[様々な色の絵の具を手のひらにつけて描かれた花の絵は、あの日、窓から花が見える場所のように色鮮やかなものをえらんだ。
ドロシーを色で表すなら何色か、なんてくくりつけるのもの勿体無かったし、何しろ少し変わったくらいのものが彼女に似合う気がした。
“ドロシー、今日も面白くておかしくて、珍しいものを見つけたから『かくへんぼう』に付き合ってくれないか?”
唯一といっていいほど、快く迎えてくれたドロシー>>173には、もはや決まり文句となった合言葉を囁いて土産片手に現れた。

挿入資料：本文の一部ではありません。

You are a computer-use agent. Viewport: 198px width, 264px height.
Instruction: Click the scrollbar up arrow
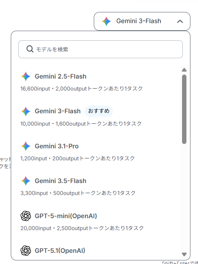[184, 70]
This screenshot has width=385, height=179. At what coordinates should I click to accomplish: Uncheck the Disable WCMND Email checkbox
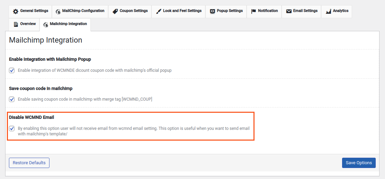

その頃にはすっかり彼女はすっかり格好も変わってしまったけれど、いつか飛びついてきてくれた妹のまま、ジェフの中にはあったのだ。
いつまでだって可愛い子だった。
けどもいつも不思議だった。
ドロシーにとってもあの絵画は特別なものかもしれないのに。
それが欲しいとねだる自分の存在は彼女にとっで邪険なものではないか、と。
尋ねることはなかったけれど。
訪れるごとに絵画を眺めていた。
あの日、彼女に見つめられたことを知らないまま、1人になるといつでも、絵画を通して、なにかを。